Verdi knew this, as did Berlioz and Mozart before him. But all these composers' requiems were in some measure influenced by an earlier one by the Paris-based composer François-Joseph Gossec. With its dramatic "Dies Irae," in which the choir imitates trembling by singing in pulses, Gossec's Grande Messe des Morts launched the requiem as concert oratorio. The work made such an impact in 1760, when Gossec composed it at age 26, that in 1789, in the month following the storming of the Bastille, it was played three times around Paris to commemorate the Revolution's fallen.

Regularly played in France, the work is largely forgotten in this country — or was, until the Burlington Choral Society's artistic director, Richard Riley, discovered it on YouTube. When the 90-member BCS performs Gossec's requiem with the Burlington Chamber Orchestra this Saturday, the performance will be the first outside Europe since 1977, says Riley. It will feature soloists Mary Bonhag, the soprano cofounder of Warren-based Scrag Mountain Music; Milton siblings Melissa and Benjamin Dickerson, soprano and baritone; and tenor Matthew Anderson of Boston.

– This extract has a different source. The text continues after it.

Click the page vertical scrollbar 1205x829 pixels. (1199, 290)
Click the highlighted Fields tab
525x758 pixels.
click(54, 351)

Riley marvels that Gossec has been so "enormously off our radar. He was absolutely central to music at that time." Boldly experimental, Gossec began composing string quartets at the dawn of the genre along with his contemporary Haydn, though it was the latter who became known as the form's "father." Gossec's symphonies greatly impressed Mozart, 22 years his junior, who traveled to Paris to visit the older composer.

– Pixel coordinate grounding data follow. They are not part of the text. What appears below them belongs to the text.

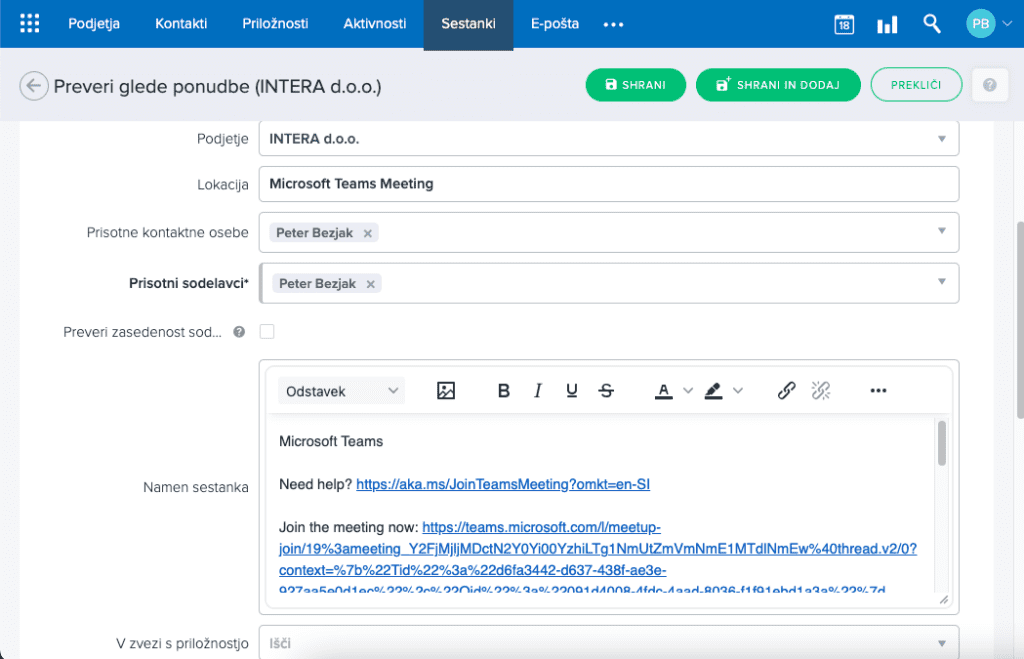Expand the Podjetje dropdown
The height and width of the screenshot is (659, 1024).
coord(941,139)
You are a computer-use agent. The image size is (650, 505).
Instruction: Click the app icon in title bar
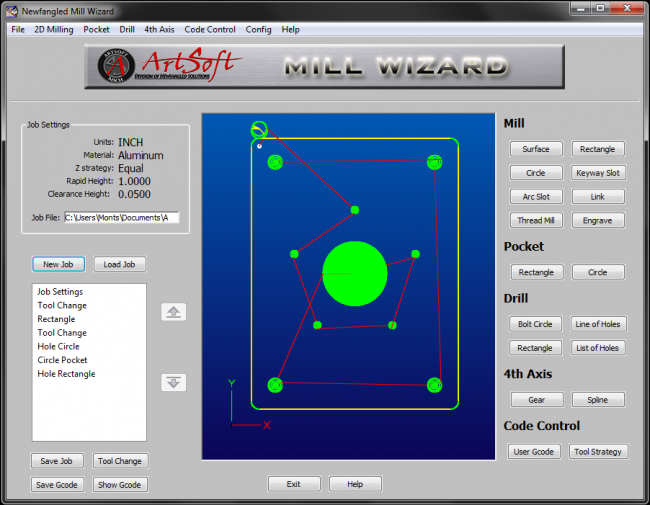coord(12,11)
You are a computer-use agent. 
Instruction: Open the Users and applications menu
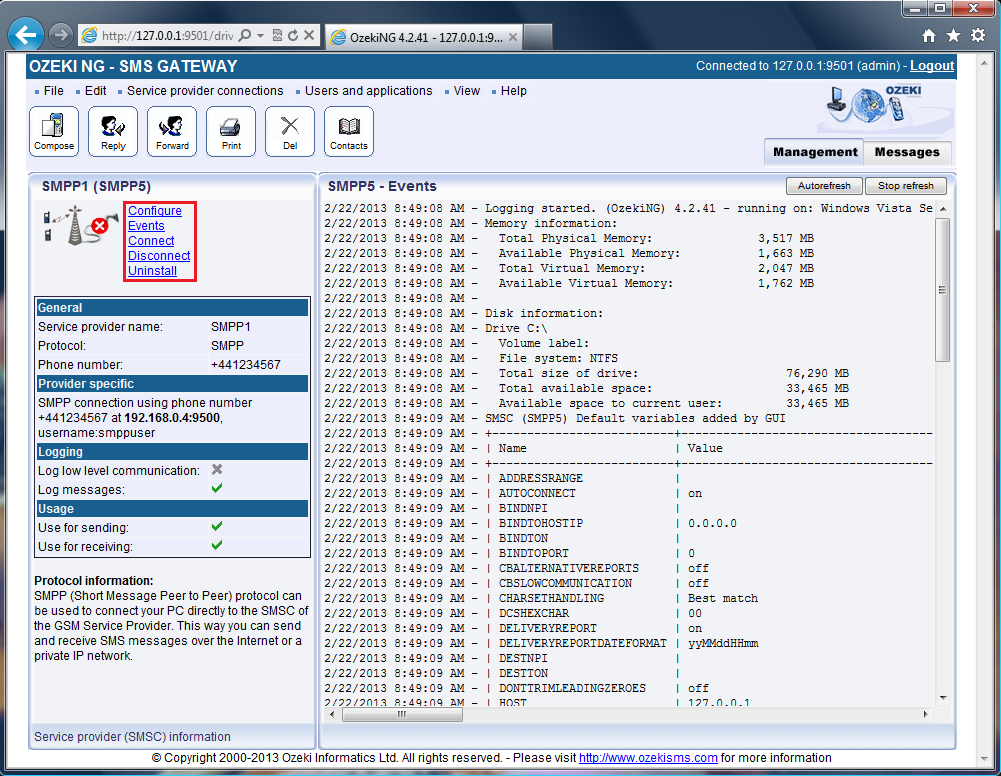pyautogui.click(x=368, y=91)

"And I love the fact that [Gossec] becomes the house composer for the French Revolution," Riley adds. Gossec's military tunes, hymns and a funeral march became what the director calls "the soundtrack that inspired the people of France."

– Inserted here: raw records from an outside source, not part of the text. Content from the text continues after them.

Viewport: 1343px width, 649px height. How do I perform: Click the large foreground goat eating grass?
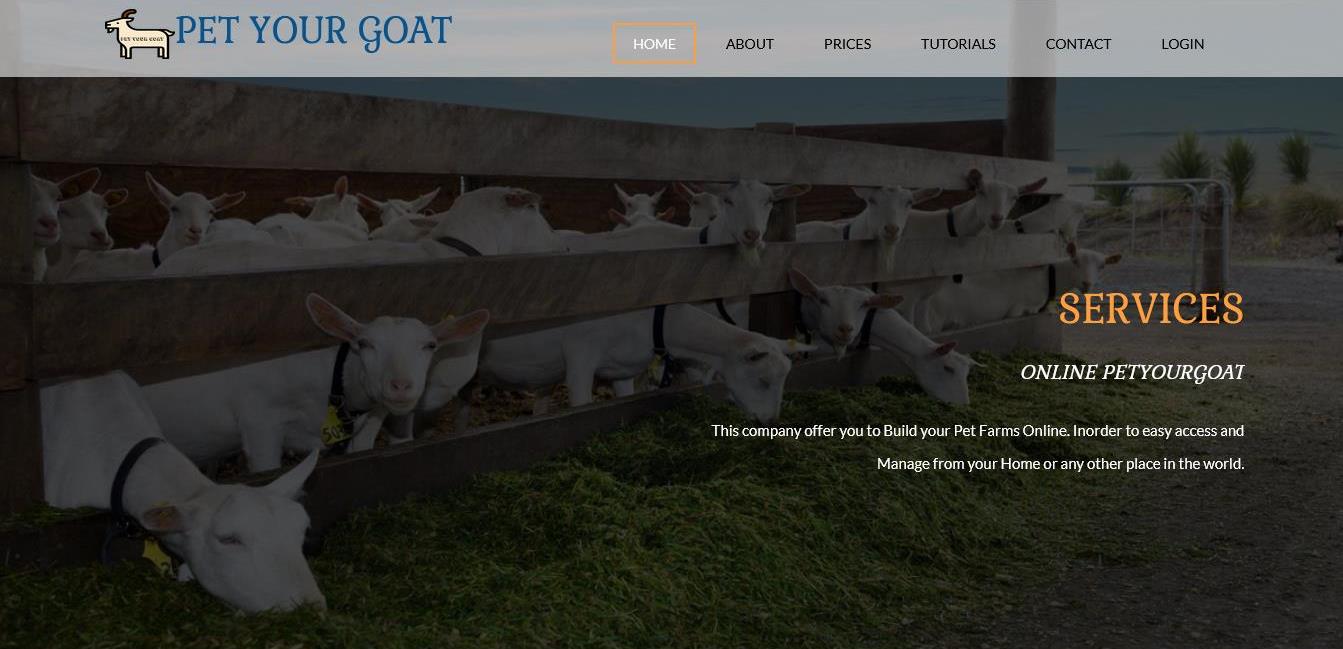[180, 490]
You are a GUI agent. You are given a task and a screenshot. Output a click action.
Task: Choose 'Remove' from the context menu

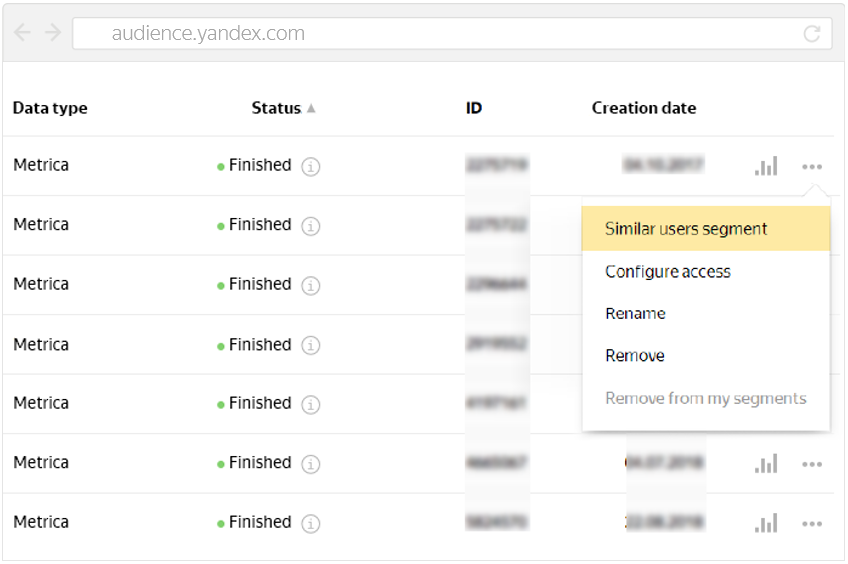[x=635, y=356]
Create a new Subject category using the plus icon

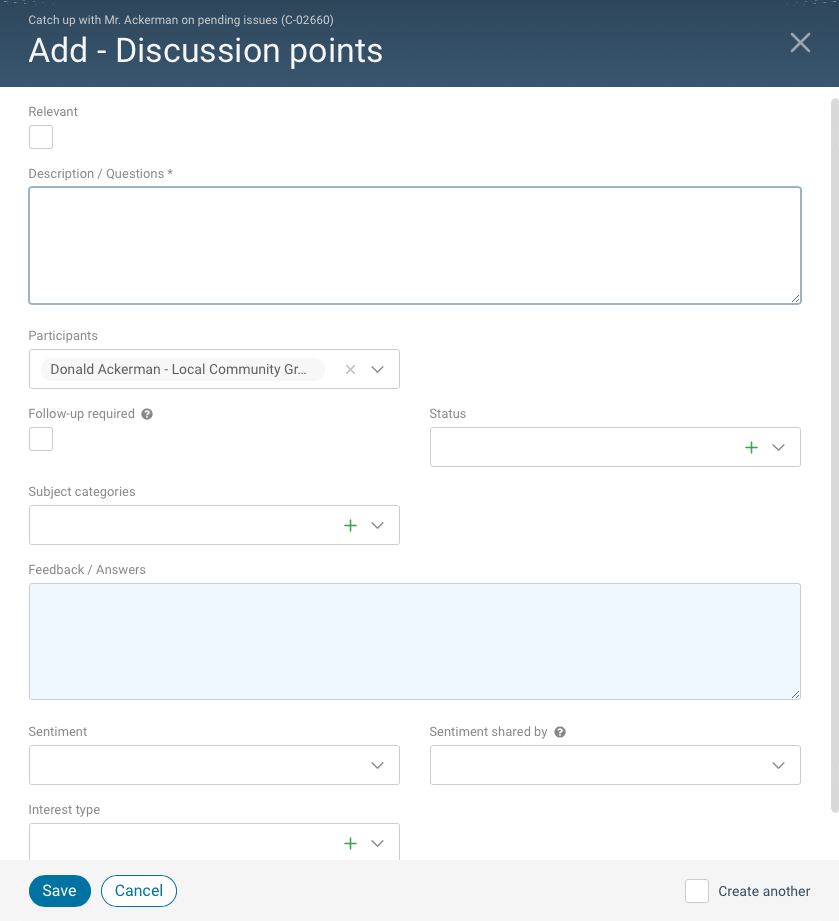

The military tunes, written for wind ensembles, have an early precedent in the requiem. For its "Tuba Mirum," Gossec places a small ensemble of clarinet, trumpets and trombones offstage to evoke the distant fires of hell. As Riley begins to tell the story of how Gossec managed to stash this ensemble beneath the floor of the church for the work's premiere, he drops the phone. "I was getting excited and starting to gesticulate with the phone," he explains when he comes back on. "It's an occupational hazard."

BCS president and bass singer Owen Brady became equally enthused when he heard the YouTube recording of the requiem that Riley passed around to the singers. "It's passionate and playful, and there are a lot of stirring moments and ... extended runs of notes," says Brady, 27.

An account representative at Vermont Gas, Brady has never sung a requiem. The University of Vermont grad joined BCS just over a year ago and had begun singing only six months before that; he studied voice with Victoria Drew of Burlington and then Bill Reed of South Burlington. "I had wanted to be an opera singer since I was young, but I thought I had no sense of pitch," Brady says, explaining his plunge into lessons with professionals.

Gossec, who was born a peasant, wrote music for just such aspiring amateurs. He founded the orchestra Concert des Amateurs in 1770 and directed it until 1773. He rewrote his "Hymne à l'être suprême" when Maximilien de Robespierre, then head of the Revolutionary government, objected to its difficulty for amateur singers.

"He was a true humanist who wanted music to represent all possible aspirations of society," says Riley. The BCS is set to accomplish that aim in its revival of this beautiful work.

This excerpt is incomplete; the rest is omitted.